Data:
━━━

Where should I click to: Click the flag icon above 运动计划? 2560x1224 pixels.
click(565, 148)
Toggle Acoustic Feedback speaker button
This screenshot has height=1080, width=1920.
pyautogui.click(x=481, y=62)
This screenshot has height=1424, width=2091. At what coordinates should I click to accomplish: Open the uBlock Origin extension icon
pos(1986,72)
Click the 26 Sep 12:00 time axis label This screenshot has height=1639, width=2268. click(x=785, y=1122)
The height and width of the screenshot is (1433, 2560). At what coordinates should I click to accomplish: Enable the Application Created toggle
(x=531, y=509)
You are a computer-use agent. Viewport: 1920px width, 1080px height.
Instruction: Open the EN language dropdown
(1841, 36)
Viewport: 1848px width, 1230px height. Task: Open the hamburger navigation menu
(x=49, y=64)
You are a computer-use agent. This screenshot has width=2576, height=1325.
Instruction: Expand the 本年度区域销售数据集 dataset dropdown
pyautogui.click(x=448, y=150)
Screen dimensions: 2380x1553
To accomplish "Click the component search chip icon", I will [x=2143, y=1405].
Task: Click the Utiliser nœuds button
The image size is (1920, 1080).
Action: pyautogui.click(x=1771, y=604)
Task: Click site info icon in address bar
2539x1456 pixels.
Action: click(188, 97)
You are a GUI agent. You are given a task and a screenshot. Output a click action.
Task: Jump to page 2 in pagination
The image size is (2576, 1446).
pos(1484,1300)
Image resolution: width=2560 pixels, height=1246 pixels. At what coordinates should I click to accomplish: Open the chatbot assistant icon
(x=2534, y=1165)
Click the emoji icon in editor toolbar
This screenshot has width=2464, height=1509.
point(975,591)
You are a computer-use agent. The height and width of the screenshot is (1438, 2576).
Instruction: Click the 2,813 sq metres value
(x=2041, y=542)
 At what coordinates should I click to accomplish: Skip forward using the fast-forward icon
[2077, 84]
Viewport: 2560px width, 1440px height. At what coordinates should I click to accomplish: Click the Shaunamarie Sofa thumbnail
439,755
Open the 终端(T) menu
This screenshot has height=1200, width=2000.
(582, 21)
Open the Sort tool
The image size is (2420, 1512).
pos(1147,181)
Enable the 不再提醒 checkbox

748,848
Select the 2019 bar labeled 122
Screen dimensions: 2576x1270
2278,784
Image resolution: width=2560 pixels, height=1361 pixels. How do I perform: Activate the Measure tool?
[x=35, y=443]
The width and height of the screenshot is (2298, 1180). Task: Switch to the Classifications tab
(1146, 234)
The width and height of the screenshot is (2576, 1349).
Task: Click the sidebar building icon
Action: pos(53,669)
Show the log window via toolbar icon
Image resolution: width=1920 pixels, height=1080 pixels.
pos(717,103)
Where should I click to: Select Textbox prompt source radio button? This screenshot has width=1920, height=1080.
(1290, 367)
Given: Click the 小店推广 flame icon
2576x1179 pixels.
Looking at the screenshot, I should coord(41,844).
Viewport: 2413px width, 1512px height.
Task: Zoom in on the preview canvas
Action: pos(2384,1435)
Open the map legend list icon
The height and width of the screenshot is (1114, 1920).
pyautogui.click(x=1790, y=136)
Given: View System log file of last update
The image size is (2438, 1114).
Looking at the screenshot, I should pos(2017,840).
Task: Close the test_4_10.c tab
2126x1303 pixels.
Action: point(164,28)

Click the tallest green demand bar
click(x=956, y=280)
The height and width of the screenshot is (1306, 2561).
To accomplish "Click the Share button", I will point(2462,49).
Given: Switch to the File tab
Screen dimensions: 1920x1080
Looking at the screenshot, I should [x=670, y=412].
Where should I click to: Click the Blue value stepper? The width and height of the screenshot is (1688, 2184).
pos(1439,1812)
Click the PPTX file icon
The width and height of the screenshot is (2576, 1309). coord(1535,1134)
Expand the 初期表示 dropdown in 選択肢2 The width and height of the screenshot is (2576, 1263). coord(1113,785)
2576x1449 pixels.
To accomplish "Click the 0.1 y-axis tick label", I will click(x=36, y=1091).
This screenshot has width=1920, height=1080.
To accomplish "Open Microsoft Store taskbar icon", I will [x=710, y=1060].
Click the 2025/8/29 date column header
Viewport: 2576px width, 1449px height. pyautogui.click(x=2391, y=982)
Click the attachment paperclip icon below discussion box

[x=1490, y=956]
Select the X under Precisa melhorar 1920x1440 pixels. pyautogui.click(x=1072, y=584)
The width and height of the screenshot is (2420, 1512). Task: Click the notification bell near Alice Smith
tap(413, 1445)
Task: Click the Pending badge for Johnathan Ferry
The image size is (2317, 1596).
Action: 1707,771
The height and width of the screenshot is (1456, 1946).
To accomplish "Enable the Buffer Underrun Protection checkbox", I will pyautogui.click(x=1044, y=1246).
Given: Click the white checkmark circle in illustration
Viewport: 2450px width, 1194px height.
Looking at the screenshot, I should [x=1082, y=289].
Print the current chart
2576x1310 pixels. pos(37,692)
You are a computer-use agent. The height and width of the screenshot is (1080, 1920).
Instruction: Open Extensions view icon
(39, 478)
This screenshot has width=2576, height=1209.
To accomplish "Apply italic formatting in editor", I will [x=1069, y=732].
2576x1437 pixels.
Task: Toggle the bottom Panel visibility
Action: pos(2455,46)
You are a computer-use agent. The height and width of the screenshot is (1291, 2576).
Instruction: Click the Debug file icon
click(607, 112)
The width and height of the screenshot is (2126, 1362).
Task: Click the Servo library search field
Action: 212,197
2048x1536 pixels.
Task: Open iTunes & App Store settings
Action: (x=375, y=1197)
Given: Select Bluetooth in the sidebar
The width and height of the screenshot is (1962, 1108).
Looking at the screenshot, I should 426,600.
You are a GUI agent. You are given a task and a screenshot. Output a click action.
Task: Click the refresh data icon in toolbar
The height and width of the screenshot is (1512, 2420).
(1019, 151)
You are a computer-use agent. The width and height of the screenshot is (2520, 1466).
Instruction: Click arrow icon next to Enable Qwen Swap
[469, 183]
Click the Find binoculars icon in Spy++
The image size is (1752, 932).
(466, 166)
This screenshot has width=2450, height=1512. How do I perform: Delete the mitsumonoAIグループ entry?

━━━

Required work: Within the entries above, find every line where the string "toolbar" occurs, and copy it.

The answer:
Click the emoji icon in editor toolbar
Show the log window via toolbar icon
Task: Click the refresh data icon in toolbar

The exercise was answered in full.